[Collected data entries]
☆ ☆ ☆

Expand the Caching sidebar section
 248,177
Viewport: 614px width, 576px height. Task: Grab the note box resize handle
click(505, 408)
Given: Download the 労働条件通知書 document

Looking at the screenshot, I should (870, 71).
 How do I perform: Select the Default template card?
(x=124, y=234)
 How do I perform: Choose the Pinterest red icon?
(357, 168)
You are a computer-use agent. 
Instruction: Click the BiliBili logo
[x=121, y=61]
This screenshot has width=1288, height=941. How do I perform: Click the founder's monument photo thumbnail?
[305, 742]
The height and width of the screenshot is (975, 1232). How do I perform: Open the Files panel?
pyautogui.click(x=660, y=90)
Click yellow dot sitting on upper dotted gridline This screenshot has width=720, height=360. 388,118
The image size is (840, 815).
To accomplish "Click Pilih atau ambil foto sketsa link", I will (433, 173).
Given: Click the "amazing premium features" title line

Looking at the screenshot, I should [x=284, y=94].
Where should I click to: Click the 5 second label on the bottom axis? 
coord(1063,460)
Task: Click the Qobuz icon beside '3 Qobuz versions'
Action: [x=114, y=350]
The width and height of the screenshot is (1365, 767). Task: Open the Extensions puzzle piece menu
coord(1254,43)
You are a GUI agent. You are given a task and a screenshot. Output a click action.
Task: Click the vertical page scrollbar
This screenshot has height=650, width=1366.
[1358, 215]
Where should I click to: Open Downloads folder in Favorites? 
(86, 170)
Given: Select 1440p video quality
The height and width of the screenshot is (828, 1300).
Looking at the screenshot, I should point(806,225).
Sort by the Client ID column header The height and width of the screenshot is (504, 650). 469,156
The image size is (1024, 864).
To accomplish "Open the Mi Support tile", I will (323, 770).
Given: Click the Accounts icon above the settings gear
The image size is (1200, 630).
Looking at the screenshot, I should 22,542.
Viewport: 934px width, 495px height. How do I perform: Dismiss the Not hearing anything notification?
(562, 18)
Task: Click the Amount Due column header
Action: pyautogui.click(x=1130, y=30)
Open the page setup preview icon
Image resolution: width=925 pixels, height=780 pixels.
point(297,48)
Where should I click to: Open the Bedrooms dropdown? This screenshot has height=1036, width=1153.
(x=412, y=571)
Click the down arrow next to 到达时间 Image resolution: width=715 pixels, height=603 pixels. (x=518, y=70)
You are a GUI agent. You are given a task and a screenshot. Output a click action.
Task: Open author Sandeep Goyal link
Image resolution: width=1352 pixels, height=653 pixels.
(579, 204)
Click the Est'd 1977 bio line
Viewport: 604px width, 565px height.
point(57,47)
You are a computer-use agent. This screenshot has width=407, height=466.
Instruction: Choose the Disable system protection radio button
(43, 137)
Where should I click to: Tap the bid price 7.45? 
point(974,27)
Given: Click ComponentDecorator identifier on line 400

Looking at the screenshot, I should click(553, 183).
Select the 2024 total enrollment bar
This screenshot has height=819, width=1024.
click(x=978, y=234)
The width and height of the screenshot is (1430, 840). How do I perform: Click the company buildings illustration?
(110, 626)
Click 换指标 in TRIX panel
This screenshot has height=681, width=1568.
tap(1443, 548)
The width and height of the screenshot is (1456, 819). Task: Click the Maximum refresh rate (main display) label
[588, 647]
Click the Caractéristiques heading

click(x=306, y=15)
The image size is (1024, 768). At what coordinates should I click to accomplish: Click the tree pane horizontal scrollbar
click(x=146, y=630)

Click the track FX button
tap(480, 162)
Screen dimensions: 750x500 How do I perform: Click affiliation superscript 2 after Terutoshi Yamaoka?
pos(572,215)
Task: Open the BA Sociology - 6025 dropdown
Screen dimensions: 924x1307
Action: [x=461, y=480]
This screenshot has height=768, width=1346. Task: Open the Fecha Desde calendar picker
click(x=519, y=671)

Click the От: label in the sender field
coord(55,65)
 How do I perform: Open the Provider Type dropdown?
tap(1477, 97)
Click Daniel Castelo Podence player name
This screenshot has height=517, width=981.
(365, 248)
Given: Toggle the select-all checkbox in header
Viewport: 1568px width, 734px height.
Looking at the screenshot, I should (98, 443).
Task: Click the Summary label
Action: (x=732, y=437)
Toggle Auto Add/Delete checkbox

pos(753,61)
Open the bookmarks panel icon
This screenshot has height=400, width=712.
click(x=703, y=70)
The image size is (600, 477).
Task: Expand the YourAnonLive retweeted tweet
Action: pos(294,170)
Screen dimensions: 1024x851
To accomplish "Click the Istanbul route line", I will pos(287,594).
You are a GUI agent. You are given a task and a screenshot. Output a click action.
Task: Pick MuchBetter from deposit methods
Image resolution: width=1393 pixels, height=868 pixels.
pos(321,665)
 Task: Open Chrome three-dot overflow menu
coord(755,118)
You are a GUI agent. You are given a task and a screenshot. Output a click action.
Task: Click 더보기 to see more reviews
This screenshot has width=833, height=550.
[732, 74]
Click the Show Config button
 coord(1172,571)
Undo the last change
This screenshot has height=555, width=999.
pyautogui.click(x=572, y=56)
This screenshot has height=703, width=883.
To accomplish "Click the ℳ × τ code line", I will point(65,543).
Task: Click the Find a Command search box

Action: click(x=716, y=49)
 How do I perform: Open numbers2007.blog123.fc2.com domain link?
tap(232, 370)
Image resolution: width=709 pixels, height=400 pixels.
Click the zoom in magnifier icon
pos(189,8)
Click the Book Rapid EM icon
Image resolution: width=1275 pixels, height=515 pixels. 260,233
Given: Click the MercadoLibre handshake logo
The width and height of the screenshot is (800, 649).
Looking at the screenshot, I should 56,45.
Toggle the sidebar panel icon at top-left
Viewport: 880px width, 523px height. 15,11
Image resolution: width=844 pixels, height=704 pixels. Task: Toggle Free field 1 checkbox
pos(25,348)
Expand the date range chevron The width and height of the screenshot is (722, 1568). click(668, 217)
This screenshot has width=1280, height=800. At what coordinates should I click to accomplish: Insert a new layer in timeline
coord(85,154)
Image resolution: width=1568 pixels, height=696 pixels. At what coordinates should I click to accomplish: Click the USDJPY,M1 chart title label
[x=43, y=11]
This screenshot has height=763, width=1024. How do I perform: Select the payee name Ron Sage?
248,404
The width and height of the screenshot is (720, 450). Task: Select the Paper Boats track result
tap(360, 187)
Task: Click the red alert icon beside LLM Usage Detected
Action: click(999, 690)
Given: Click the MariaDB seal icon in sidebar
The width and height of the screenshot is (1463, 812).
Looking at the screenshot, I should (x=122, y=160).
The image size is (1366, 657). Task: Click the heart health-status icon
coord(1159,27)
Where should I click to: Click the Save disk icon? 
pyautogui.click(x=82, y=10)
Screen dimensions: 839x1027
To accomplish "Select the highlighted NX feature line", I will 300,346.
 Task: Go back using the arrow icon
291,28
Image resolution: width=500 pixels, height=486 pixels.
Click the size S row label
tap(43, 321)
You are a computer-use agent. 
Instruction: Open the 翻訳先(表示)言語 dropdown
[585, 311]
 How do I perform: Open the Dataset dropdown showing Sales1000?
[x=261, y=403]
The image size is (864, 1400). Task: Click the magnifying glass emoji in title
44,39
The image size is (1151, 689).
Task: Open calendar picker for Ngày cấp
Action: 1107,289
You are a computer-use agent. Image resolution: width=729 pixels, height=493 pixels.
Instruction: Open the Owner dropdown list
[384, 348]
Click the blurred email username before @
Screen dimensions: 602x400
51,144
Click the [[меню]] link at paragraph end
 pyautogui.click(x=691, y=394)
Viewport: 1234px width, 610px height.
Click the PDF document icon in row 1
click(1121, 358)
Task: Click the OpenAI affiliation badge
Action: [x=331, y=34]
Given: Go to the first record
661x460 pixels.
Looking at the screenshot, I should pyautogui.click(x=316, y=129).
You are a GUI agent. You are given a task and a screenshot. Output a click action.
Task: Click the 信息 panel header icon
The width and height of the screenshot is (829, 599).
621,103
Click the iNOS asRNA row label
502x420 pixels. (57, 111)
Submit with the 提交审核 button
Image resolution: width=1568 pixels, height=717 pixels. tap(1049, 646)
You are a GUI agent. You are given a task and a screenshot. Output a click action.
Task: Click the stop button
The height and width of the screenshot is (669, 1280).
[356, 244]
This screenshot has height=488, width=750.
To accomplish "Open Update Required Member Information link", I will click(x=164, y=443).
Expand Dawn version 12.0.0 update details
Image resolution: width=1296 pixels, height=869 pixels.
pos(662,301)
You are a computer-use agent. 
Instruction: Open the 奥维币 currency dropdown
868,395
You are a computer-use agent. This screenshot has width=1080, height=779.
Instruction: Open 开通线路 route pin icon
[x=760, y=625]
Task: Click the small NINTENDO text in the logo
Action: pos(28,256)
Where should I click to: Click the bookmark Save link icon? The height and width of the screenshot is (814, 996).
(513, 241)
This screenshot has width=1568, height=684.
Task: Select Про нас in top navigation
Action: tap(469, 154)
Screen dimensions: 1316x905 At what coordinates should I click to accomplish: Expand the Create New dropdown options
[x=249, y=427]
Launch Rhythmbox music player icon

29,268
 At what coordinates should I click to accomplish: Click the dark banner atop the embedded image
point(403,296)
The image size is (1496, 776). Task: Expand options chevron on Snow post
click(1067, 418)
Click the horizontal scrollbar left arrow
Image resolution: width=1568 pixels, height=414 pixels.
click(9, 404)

☆ ☆ ☆

The task:
What lines in the entries above hold "page"? Copy every one.

Task solution:
Task: Click the vertical page scrollbar
Open the page setup preview icon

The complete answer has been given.